(Stored items)
-*-
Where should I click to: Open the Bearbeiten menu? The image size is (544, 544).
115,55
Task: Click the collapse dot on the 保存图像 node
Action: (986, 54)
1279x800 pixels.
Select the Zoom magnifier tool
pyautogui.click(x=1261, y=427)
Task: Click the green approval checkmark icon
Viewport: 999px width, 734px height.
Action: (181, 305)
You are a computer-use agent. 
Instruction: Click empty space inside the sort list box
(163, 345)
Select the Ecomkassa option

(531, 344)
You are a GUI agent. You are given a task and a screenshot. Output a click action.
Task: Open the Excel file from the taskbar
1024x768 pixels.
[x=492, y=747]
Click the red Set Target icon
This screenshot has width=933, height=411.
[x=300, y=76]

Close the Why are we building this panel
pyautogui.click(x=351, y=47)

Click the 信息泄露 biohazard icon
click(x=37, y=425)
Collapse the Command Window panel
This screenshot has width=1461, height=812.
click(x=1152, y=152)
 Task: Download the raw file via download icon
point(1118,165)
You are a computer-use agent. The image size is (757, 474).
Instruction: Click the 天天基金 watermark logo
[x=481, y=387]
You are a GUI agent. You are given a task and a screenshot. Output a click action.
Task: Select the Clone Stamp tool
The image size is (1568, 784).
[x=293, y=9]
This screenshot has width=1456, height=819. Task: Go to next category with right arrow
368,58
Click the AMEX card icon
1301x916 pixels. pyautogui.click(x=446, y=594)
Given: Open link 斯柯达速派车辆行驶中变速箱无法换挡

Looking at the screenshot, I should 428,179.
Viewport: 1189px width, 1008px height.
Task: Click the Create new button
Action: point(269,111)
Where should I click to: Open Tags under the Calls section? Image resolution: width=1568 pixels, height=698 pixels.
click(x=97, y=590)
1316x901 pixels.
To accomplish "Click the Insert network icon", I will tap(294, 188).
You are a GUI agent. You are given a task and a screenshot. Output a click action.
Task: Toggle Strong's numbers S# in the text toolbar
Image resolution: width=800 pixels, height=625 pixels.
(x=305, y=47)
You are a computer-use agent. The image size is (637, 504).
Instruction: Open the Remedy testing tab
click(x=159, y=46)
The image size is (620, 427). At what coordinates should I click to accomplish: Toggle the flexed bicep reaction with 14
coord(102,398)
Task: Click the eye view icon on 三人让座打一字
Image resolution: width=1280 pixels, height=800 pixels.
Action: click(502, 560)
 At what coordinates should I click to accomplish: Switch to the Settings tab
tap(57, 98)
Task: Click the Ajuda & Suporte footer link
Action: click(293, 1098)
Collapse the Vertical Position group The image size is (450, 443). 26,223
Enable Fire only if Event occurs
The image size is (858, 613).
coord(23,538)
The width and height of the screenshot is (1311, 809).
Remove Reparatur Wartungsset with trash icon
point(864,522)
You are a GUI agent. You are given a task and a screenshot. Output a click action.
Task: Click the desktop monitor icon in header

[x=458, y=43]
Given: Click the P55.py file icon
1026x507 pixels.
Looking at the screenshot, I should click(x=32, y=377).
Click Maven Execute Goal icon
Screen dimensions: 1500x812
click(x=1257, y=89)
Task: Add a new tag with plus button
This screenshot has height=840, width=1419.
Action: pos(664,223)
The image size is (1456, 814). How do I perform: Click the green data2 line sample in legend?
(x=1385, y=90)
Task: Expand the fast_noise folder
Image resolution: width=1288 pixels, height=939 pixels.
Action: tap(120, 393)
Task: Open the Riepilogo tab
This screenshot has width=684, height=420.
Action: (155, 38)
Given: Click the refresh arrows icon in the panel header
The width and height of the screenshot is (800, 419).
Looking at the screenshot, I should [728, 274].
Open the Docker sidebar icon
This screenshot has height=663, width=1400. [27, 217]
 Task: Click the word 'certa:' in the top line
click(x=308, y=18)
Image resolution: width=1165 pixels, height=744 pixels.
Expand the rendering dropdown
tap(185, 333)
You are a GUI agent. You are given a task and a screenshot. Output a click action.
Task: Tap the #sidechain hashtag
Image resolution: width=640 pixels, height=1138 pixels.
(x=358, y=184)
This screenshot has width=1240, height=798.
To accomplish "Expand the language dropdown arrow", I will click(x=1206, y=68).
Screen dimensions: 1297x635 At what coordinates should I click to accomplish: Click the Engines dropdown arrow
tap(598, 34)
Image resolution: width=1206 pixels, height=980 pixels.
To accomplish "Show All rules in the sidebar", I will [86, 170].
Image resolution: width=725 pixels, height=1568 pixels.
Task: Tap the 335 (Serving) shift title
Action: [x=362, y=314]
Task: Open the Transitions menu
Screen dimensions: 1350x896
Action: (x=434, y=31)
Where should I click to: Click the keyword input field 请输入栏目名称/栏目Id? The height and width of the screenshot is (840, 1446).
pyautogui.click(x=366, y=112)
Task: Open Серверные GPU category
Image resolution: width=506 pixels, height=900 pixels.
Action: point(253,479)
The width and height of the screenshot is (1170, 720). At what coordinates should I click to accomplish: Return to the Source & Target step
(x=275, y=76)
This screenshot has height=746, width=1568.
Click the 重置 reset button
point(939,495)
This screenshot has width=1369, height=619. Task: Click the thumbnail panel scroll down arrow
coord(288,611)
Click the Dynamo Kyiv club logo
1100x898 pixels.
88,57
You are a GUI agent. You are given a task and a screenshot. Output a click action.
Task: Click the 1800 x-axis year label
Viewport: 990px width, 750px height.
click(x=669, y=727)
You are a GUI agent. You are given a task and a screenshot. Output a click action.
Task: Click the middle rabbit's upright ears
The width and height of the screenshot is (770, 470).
-*-
• _Written problem_: Reproduce all of the material above word for word, from its first line through its last.

• _Task answer_:
Where should I click to: Open the Bearbeiten menu? The image size is (544, 544).
115,55
Task: Click the collapse dot on the 保存图像 node
Action: (986, 54)
1279x800 pixels.
Select the Zoom magnifier tool
pyautogui.click(x=1261, y=427)
Task: Click the green approval checkmark icon
Viewport: 999px width, 734px height.
Action: (181, 305)
You are a computer-use agent. 
Instruction: Click empty space inside the sort list box
(163, 345)
Select the Ecomkassa option

(531, 344)
You are a GUI agent. You are given a task and a screenshot. Output a click action.
Task: Open the Excel file from the taskbar
1024x768 pixels.
[x=492, y=747]
Click the red Set Target icon
This screenshot has width=933, height=411.
[x=300, y=76]

Close the Why are we building this panel
pyautogui.click(x=351, y=47)

Click the 信息泄露 biohazard icon
click(x=37, y=425)
Collapse the Command Window panel
This screenshot has width=1461, height=812.
click(x=1152, y=152)
 Task: Download the raw file via download icon
point(1118,165)
You are a computer-use agent. The image size is (757, 474).
Instruction: Click the 天天基金 watermark logo
[x=481, y=387]
You are a GUI agent. You are given a task and a screenshot. Output a click action.
Task: Select the Clone Stamp tool
The image size is (1568, 784).
[x=293, y=9]
This screenshot has width=1456, height=819. Task: Go to next category with right arrow
368,58
Click the AMEX card icon
1301x916 pixels. pyautogui.click(x=446, y=594)
Given: Open link 斯柯达速派车辆行驶中变速箱无法换挡

Looking at the screenshot, I should 428,179.
Viewport: 1189px width, 1008px height.
Task: Click the Create new button
Action: point(269,111)
Where should I click to: Open Tags under the Calls section? Image resolution: width=1568 pixels, height=698 pixels.
click(x=97, y=590)
1316x901 pixels.
To accomplish "Click the Insert network icon", I will tap(294, 188).
You are a GUI agent. You are given a task and a screenshot. Output a click action.
Task: Toggle Strong's numbers S# in the text toolbar
Image resolution: width=800 pixels, height=625 pixels.
(x=305, y=47)
You are a computer-use agent. The image size is (637, 504).
Instruction: Open the Remedy testing tab
click(x=159, y=46)
The image size is (620, 427). At what coordinates should I click to accomplish: Toggle the flexed bicep reaction with 14
coord(102,398)
Task: Click the eye view icon on 三人让座打一字
Image resolution: width=1280 pixels, height=800 pixels.
Action: click(502, 560)
 At what coordinates should I click to accomplish: Switch to the Settings tab
tap(57, 98)
Task: Click the Ajuda & Suporte footer link
Action: click(293, 1098)
Collapse the Vertical Position group The image size is (450, 443). 26,223
Enable Fire only if Event occurs
The image size is (858, 613).
coord(23,538)
The width and height of the screenshot is (1311, 809).
Remove Reparatur Wartungsset with trash icon
point(864,522)
You are a GUI agent. You are given a task and a screenshot. Output a click action.
Task: Click the desktop monitor icon in header

[x=458, y=43]
Given: Click the P55.py file icon
1026x507 pixels.
Looking at the screenshot, I should click(x=32, y=377).
Click Maven Execute Goal icon
Screen dimensions: 1500x812
click(x=1257, y=89)
Task: Add a new tag with plus button
This screenshot has height=840, width=1419.
Action: pos(664,223)
The image size is (1456, 814). How do I perform: Click the green data2 line sample in legend?
(x=1385, y=90)
Task: Expand the fast_noise folder
Image resolution: width=1288 pixels, height=939 pixels.
Action: tap(120, 393)
Task: Open the Riepilogo tab
This screenshot has width=684, height=420.
Action: (155, 38)
Given: Click the refresh arrows icon in the panel header
The width and height of the screenshot is (800, 419).
Looking at the screenshot, I should [728, 274].
Open the Docker sidebar icon
This screenshot has height=663, width=1400. [27, 217]
 Task: Click the word 'certa:' in the top line
click(x=308, y=18)
Image resolution: width=1165 pixels, height=744 pixels.
Expand the rendering dropdown
tap(185, 333)
You are a GUI agent. You are given a task and a screenshot. Output a click action.
Task: Tap the #sidechain hashtag
Image resolution: width=640 pixels, height=1138 pixels.
(x=358, y=184)
This screenshot has width=1240, height=798.
To accomplish "Expand the language dropdown arrow", I will click(x=1206, y=68).
Screen dimensions: 1297x635 At what coordinates should I click to accomplish: Click the Engines dropdown arrow
tap(598, 34)
Image resolution: width=1206 pixels, height=980 pixels.
To accomplish "Show All rules in the sidebar", I will [86, 170].
Image resolution: width=725 pixels, height=1568 pixels.
Task: Tap the 335 (Serving) shift title
Action: [x=362, y=314]
Task: Open the Transitions menu
Screen dimensions: 1350x896
Action: (x=434, y=31)
Where should I click to: Click the keyword input field 请输入栏目名称/栏目Id? The height and width of the screenshot is (840, 1446).
pyautogui.click(x=366, y=112)
Task: Open Серверные GPU category
Image resolution: width=506 pixels, height=900 pixels.
Action: point(253,479)
The width and height of the screenshot is (1170, 720). At what coordinates should I click to accomplish: Return to the Source & Target step
(x=275, y=76)
This screenshot has height=746, width=1568.
Click the 重置 reset button
point(939,495)
This screenshot has width=1369, height=619. Task: Click the thumbnail panel scroll down arrow
coord(288,611)
Click the Dynamo Kyiv club logo
1100x898 pixels.
88,57
You are a GUI agent. You are given a task and a screenshot. Output a click action.
Task: Click the 1800 x-axis year label
Viewport: 990px width, 750px height.
click(x=669, y=727)
You are a GUI agent. You are given a task and a screenshot. Output a click action.
Task: Click the middle rabbit's upright ears
The width and height of the screenshot is (770, 470).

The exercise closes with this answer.